Y se marchó ante la estupefacción de todos. Uno de los asistentes, cuando pudo articular, estalló en una carcajada y dijo: "¡Fontanero y calefactor!" Era chocante, era ridículo, era grotesco, que quien hasta hacía dos minutos había enardecido a su audiencia con gritos de libertad feroz y osadía, con arengas sobre la sacrosanta misión del arte y del pensamiento revolucionario, se ganara la vida instalando botes sifónicos y calderas estancas. Era como si les hubiera traicionado. Era como si se traicionara constantemente a sí mismo y a su misión en el mundo.

En el fondo es muy cómodo predicar todas esas enormidades cuando tienes el culo bien calentito con tu profesión anodina y fútil.

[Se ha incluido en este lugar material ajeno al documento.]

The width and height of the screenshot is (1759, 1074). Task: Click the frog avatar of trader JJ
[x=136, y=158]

Se rieron bastante de aquello, y lo siguieron mencionando durante muchas comidas más, aunque él no volvió a ninguna. (Me faltó decir que, aunque siempre todos escotaban, a aquella le invitó la chica que lo había traído. Y sí, al final tenían un rollete).

El calefactor y fontanero fue motivo de burla y diversión durante bastante tiempo. Qué forma más rotunda y ejemplar de saltar de lo trágico a lo trivial. Qué despresurización más abrupta.

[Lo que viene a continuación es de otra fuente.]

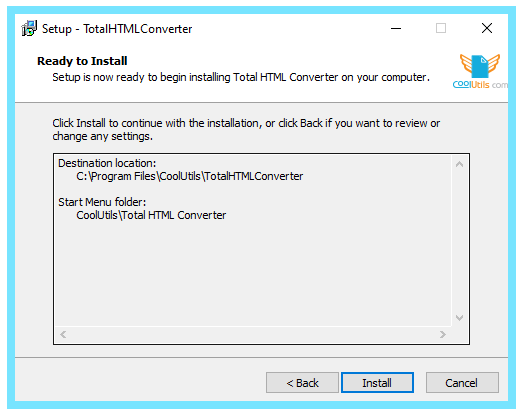Click the memo's scroll up arrow
The image size is (522, 416).
[459, 164]
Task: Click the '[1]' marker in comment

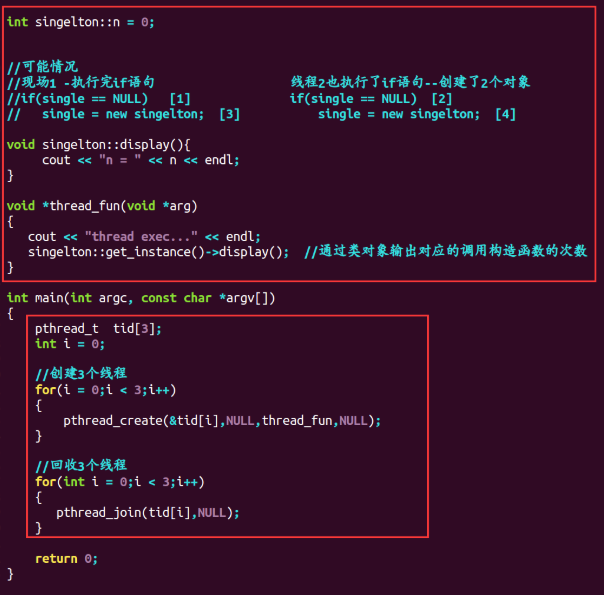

Yo no sé si los miembros de la tertulia se lo llegaron a plantear alguna vez, ¿pero y ellos? Habían sido jóvenes estudiantes de arquitectura. Habían soñado con emular a los grandes e incluso con superarlos, y allí estaban: algunos bien colocados en sus puestos de funcionarios, dejando pasar el tiempo para ir consolidando y ascendiendo, mirando en el horizonte una jefatura de servicio o incluso algo más, y los otros haciendo chalés adosados bastante bien pagados e inflados de ego. Todos saludando, con su mejor sonrisa y sus dotes de sociabilidad y simpatía, a algún jurista de la consejería, a varios concejales e incluso a la alcaldesa. 

Todos, en definitiva, pretendiendo "ganarse la vida", agarrarse a lo que pudieran, alargar el tiempo, sobrevivir. Todos ellos fontaneros y calefactores de su futuro, rezando a la Virgen de los Remedios o a la que fuera y soñando con que nada perturbara su plácida y burguesa tranquilidad, mientras criticaban con saña la última ampliación de la Casa de las Roscas y la nueva sede del Banco Comercial y se divertían mucho en las comidas.

Y no. No. Por supuesto que no: Los cinco céntimos de lotería no tocaron.